Blogger Citizen j said...

I think Pallas is definatly the analogue i was reaching for; i've read a couple different reconstructive histories of Agrappina, Emporess Dowager and Sons and the ensuing confusion and shodenfrueden on my part left me at a loss. Didn't "I, Claudius" paint him as the killer? At any rate, the dynasty got nasty around then, and i think the burning of Rome as a redevelopement tactic using the Catacomb Christians as false-flag patsies speaks to our present as loudly as the parallel Senatorial toadyism.

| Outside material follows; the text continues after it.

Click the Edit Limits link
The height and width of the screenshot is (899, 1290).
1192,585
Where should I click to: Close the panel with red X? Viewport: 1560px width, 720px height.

See, it's not so painful rehashing Rome with me, is it? You are The Man as far as Roman Stuff goes, too. Thanks thus i give by way of more queries:

When did they go off of gold/salt standard, and when did they drive the trade deficiet nails home on the Western Empire's sarcophagus with the outsourcing of border guarding to the ProtoMerolingians? Was that a result of drawing troops to Persia and Palestine?

1:14 AM

 
Blogger EnemyGeek said...

Yep, Graves painted Pallas as being in collusion with Agrappina. He was of course one of the first to die after Nero takes office.

As far as your other questions, well, I'm not sure. I haven't gotten to the later empire yet.

I can say that yes, at the end the military was stretched thinly, barbarians and minor kingdoms were compelled to defend the borders, and internally neither the money or partiotism existed to recruit the best men.

Our military is experiencing a simliar (though hopefully not as significant) drop in recruitment, and has also lowered standards, now accepting felons and those who score poorly on the test.